Fault Tree is a non-series title by Michaela Thompson, written under the pen name, Mickey Friedman. It is free right now at Kindle US, no idea why or for how long. This has been on sale/countdown many times before, but not (AFAIK) free.
link:
https://www.amazon.com/Fault-Tree-Mi...dp/B00GVE8C2C/
Spoiler:
Quote:
HELLO, IT’S YOUR PAST CALLING…
“Placing blame” thinks Marina Robinson, “is my life’s work. And why?” There’s a lot in her past to account for—nightmares and terrors, crimes and betrayals that happened half a world away, ten years go. Now she’s an engineer with a great job. She’s a failure analyst, an investigator who figures out what causes accidents, and she’s working on her most fascinating case--the fatal crash of a roller coaster--when suddenly the phone rings. And her world tilts…

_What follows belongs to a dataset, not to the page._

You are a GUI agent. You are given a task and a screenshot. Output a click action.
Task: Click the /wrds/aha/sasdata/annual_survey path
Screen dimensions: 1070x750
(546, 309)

The elusive, unidentified caller can be only one person—Catherine, her beloved younger sister who supposedly died in a fire ten years ago. Once again—for the moment abandoning her case--Marina is inexorably drawn back to India, the country that seduced her so long ago in so many ways, where something unspeakable happened to a child, and where she herself participated in misdeeds so shocking she can’t forgive herself. She starts by tracking Catherine’s lost lover, Nagarajan, the irresistibly charismatic guru under whose spell Catherine fell those many years ago, a man so dangerous, so full of hubris he took his name from Indian snake gods, and who at times seemed more serpent than human. But who is also reportedly dead—a suicide in a jail cell.
Thus begins an odyssey of fear and danger--far from dead, Nagarajan seems to be everywhere, and so do his disciples (at least those who haven't gone mad from guilt). Nowhere, it seems, is Marina safe, nor is anyone who knows anything about the young victim of Nagarajan’s atrocities. Wherever she turns, the path seems strewn with fresh bodies. Just when the jig seems up, Marina calls on her skills as a failure analyst and Thompson pulls off a surprise ending that will leave you gasping.
Fault Tree is that rare novel that pulls us into the exotic experience of a stranger in a strange land, much like Ruth Prawer Jhabvala's Heat and Dust or Gregory David Roberts' Shantaram.